EXERCISE BRIEF
Nothing outside the range is wanted. Repeat exactly the lines below from the one with "Click the chevron arrow beside 삼성전자" through the one with "2576x933 pixels.".

MATERIAL PROVIDED

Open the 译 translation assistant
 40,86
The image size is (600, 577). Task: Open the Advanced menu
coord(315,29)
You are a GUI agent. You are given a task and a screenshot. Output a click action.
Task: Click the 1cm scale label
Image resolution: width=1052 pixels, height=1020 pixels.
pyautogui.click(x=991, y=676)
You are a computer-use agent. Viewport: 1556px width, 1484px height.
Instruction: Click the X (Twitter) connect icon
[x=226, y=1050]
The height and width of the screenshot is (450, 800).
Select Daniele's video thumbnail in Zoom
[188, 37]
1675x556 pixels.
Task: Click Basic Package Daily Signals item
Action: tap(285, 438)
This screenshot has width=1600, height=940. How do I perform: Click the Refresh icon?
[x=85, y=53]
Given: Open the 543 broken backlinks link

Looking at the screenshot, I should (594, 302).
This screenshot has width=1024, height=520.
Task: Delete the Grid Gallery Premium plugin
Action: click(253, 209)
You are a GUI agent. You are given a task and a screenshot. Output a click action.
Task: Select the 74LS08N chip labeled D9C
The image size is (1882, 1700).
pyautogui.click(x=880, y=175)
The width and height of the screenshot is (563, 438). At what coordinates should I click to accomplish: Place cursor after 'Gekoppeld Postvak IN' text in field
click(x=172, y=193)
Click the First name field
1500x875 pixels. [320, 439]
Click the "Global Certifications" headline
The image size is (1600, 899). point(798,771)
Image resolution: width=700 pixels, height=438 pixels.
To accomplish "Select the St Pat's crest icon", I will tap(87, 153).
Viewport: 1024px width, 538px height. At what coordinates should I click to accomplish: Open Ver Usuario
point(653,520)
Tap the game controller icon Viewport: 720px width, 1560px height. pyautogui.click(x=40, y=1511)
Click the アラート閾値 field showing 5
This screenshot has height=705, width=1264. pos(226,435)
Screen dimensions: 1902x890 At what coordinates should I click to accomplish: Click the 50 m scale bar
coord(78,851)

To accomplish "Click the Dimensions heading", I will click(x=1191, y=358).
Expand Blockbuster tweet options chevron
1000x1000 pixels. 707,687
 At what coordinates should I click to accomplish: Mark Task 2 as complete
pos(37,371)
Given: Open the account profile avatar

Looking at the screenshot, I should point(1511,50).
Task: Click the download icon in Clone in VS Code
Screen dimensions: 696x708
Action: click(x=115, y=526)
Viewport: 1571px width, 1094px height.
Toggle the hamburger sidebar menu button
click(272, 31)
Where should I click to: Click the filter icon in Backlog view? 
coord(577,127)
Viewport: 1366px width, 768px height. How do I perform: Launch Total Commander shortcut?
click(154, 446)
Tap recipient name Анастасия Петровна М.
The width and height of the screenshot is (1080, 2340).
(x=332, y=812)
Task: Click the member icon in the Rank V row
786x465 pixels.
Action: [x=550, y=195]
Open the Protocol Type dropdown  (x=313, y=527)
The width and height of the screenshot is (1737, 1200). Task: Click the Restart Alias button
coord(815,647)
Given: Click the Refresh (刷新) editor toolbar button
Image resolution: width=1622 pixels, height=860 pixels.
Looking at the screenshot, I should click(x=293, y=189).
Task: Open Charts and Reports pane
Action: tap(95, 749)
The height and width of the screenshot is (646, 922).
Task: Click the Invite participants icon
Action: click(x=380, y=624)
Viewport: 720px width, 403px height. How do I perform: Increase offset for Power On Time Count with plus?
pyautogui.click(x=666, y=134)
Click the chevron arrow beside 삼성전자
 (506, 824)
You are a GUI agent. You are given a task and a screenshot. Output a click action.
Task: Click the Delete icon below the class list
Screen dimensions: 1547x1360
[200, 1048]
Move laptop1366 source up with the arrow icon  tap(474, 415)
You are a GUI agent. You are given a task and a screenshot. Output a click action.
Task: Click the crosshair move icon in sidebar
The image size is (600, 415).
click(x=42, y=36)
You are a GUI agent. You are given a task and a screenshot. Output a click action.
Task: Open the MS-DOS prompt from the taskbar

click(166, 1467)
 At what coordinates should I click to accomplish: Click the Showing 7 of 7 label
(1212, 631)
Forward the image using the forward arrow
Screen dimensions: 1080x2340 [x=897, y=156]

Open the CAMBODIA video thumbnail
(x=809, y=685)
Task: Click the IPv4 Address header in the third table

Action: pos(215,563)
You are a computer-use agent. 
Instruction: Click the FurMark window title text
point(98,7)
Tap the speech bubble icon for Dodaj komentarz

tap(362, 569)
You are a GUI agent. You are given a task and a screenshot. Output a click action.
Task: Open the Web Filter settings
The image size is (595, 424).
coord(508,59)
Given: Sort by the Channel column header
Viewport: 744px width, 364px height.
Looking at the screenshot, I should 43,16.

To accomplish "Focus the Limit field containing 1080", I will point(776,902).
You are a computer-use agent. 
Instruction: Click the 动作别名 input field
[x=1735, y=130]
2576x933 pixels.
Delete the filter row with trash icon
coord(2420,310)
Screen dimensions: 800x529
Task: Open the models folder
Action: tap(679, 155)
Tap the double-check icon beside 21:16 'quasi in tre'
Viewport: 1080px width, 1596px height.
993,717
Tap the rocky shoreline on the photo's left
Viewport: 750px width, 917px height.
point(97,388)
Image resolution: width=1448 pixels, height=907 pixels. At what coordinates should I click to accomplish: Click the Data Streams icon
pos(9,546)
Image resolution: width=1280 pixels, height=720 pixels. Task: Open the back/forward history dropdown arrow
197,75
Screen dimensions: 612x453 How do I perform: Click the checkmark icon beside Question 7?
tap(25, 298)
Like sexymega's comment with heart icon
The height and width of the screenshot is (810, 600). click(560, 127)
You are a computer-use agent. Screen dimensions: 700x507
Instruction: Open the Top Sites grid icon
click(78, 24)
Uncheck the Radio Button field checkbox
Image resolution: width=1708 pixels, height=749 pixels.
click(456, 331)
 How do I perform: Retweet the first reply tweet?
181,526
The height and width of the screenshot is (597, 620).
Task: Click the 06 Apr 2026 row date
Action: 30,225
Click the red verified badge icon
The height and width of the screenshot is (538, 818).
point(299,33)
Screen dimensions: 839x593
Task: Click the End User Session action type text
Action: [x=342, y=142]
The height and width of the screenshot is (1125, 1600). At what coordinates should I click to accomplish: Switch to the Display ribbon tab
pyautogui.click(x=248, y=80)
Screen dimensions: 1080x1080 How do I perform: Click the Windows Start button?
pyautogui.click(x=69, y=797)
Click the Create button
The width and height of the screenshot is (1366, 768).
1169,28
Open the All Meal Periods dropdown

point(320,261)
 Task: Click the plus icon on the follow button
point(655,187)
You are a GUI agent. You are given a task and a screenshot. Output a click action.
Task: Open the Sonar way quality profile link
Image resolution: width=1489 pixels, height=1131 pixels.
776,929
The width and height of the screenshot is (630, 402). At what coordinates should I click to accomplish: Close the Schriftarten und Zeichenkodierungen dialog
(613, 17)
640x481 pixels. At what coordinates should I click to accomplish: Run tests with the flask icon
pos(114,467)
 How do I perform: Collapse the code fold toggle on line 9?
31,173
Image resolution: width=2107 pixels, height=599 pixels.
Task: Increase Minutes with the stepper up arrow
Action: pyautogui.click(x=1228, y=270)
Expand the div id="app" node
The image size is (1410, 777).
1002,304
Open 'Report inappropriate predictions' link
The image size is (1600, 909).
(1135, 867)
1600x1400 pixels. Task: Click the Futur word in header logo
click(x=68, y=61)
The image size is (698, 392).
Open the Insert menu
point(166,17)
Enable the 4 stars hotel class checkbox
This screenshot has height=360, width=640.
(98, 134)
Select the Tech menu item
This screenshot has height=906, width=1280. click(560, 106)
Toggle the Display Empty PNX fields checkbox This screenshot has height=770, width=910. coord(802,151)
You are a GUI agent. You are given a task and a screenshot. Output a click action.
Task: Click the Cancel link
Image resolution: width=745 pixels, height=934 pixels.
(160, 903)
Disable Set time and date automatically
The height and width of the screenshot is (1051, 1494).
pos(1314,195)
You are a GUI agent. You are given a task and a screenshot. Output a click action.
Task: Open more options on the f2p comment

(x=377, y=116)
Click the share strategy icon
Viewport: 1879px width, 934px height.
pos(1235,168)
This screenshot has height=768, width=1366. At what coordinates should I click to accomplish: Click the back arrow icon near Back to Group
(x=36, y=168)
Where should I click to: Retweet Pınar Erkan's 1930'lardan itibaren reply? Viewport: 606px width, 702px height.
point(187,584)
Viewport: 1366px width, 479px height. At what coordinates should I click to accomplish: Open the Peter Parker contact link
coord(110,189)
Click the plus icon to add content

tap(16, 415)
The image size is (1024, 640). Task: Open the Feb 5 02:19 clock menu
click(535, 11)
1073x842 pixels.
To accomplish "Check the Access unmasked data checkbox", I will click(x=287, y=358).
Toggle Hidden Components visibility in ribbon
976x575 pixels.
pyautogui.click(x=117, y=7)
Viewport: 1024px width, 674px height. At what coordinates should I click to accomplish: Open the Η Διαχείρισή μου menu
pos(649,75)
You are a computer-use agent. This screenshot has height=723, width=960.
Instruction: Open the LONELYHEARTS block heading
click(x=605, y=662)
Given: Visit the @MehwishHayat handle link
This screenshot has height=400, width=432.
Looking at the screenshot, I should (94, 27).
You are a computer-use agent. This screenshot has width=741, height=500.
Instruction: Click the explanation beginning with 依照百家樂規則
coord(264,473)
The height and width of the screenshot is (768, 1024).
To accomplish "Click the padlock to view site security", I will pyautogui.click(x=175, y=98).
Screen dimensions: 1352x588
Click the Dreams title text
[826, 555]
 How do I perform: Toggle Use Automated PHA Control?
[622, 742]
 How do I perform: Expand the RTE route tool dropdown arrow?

TASK ANSWER
Click the chevron arrow beside 삼성전자
 (506, 824)
You are a GUI agent. You are given a task and a screenshot. Output a click action.
Task: Click the Delete icon below the class list
Screen dimensions: 1547x1360
[200, 1048]
Move laptop1366 source up with the arrow icon  tap(474, 415)
You are a GUI agent. You are given a task and a screenshot. Output a click action.
Task: Click the crosshair move icon in sidebar
The image size is (600, 415).
click(x=42, y=36)
You are a GUI agent. You are given a task and a screenshot. Output a click action.
Task: Open the MS-DOS prompt from the taskbar

click(166, 1467)
 At what coordinates should I click to accomplish: Click the Showing 7 of 7 label
(1212, 631)
Forward the image using the forward arrow
Screen dimensions: 1080x2340 [x=897, y=156]

Open the CAMBODIA video thumbnail
(x=809, y=685)
Task: Click the IPv4 Address header in the third table

Action: pos(215,563)
You are a computer-use agent. 
Instruction: Click the FurMark window title text
point(98,7)
Tap the speech bubble icon for Dodaj komentarz

tap(362, 569)
You are a GUI agent. You are given a task and a screenshot. Output a click action.
Task: Open the Web Filter settings
The image size is (595, 424).
coord(508,59)
Given: Sort by the Channel column header
Viewport: 744px width, 364px height.
Looking at the screenshot, I should 43,16.

To accomplish "Focus the Limit field containing 1080", I will point(776,902).
You are a computer-use agent. 
Instruction: Click the 动作别名 input field
[x=1735, y=130]
2576x933 pixels.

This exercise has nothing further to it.